An increasing availability of biological data should inform researchers of previously undiscovered mechanisms in biological systems, across temporal and spatial scales. Currently, many such systems are modeled with partial differential equations (PDEs). However, for most problems competing PDE models exist, some with different interpretations. Motivated by recent advances in equation discovery methods, this project will focus on extending methods such as biologically informed neural networks (Lagergren, Nardini, Baker, Simpson, & Flores, 2020) and other computational approaches to obtain data-driven PDE models. In so doing, we hope to contribute to the problem of model validation. This is of interest mathematically as well as biologically, as discovering new terms in PDE models has already shown to lead to new biological insights, such as the possible role of cell damage in proliferation assays (Lagergren, Nardini, Baker, Simpson, & Flores, 2020).

Given that the goals of mathematical models in biology range from building predictive models to quantifying parameters that cannot be measured (Browning, Warne, Burrage, Baker, & Simpson, 2020), it is of vital practical importance to obtain reliable estimates from available data. Further, when calibrating models, it is important to quantify uncertainty in model parameters (and, consequently, in model predictions). Uncertainty quantification provides not only information about the possible error of the model but can also suggest whether the available data provide strong evidence in favour of the modelling choices or that other choices ought not be excluded. Currently, there is no accepted way to do this analysis for equation learning methods, while it is of vital importance if reliable insights into the underlying dynamics are to be found.

Another issue in obtaining reliable estimates from available data is parameter identifiability (Simpson, Baker, Vittadello, & Maclaren, 2020).

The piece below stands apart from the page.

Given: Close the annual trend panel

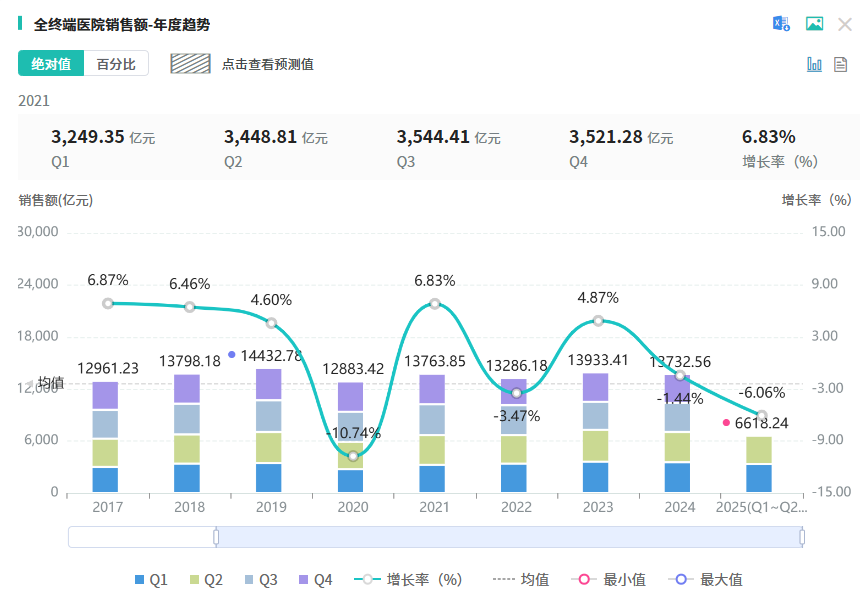Looking at the screenshot, I should (x=844, y=24).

Whether reliable estimates can at all be obtained from the data has important ramifications for both the predictive power of a model, and the mechanistic insight that can be obtained (Simpson, Baker, Vittadello, & Maclaren, 2020). A means to develop a way to quantify practical identifiability of functions in equation discovery methods is hugely important. Such insights can aid design experiments yielding the data necessary to discriminate between competing models.

A principal aim is to use the methods outlined above to estimate parameters and calibrate models in several applied problems where there is a large amount of available data. An initial investigation will be concerned with siRNA screens of wound healing assays where the aim would be to infer the link between gene perturbation and phenotype.

This research is mainly contained within the EPSRC research area of mathematical biology. Within mathematical biology, we point out the connection with the themes of healthcare technologies and mathematical sciences in general.

This project also relates to the EPSRC's research areas of Artificial Intelligence Technologies as it works on uncertainty quantification of neural network predictions, Statistics and Applied Probability as we investigate stochastic models and finally Non-Linear Systems as the PDE models under investigation often contain non-linearities.